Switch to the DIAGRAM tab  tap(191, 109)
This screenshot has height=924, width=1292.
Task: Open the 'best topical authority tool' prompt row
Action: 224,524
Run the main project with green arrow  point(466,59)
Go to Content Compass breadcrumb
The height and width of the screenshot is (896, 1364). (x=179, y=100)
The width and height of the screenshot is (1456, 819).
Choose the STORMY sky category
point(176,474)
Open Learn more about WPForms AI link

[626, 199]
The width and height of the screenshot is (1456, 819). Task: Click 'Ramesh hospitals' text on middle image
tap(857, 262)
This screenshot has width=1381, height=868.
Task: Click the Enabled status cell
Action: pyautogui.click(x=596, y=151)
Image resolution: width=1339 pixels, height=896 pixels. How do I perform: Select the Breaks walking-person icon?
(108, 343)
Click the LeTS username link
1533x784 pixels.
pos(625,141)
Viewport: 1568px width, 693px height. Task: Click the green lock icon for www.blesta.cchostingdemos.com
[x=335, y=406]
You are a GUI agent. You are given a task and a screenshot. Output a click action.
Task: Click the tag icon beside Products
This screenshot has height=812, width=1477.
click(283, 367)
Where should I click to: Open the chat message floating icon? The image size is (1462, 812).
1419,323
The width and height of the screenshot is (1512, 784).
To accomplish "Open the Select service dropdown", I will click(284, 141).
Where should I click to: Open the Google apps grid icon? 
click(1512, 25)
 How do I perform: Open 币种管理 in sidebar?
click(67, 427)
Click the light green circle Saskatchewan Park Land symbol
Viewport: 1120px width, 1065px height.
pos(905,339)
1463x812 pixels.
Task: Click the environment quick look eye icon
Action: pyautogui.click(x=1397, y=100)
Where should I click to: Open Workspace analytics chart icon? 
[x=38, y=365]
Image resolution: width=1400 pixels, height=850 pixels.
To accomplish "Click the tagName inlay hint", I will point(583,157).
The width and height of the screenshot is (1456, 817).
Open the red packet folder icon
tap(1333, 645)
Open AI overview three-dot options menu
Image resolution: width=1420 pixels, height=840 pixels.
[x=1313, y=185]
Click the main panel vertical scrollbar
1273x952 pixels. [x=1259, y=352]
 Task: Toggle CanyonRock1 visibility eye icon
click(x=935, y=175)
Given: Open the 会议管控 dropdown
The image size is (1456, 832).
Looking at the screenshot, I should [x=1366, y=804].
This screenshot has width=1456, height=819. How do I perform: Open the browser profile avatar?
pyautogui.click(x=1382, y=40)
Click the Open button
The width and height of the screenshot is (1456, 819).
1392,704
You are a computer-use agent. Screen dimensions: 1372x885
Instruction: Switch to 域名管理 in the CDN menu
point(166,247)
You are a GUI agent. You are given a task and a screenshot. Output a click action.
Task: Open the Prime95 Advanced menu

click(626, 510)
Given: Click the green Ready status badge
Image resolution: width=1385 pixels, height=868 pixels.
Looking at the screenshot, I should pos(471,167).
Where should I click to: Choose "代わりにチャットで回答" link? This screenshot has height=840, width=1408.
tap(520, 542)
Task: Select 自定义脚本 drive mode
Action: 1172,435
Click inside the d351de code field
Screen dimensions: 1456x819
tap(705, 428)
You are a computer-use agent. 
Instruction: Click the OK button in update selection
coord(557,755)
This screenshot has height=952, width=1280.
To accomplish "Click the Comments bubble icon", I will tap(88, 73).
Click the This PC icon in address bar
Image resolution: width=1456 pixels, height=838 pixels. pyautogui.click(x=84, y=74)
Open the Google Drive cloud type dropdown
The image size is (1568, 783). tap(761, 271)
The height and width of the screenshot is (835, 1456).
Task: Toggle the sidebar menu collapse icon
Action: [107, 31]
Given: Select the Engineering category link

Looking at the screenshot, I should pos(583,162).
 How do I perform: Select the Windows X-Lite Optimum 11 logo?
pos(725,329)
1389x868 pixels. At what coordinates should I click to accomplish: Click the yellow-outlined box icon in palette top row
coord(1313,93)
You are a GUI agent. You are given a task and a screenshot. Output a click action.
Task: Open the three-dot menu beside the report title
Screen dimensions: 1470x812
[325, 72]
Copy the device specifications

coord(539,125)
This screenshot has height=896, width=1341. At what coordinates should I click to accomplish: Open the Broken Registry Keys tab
● ● ● ● ● ● ●
Exercise aim: Say how many lines of the data include the word "three". Respond with the number alone.

Your solution: 2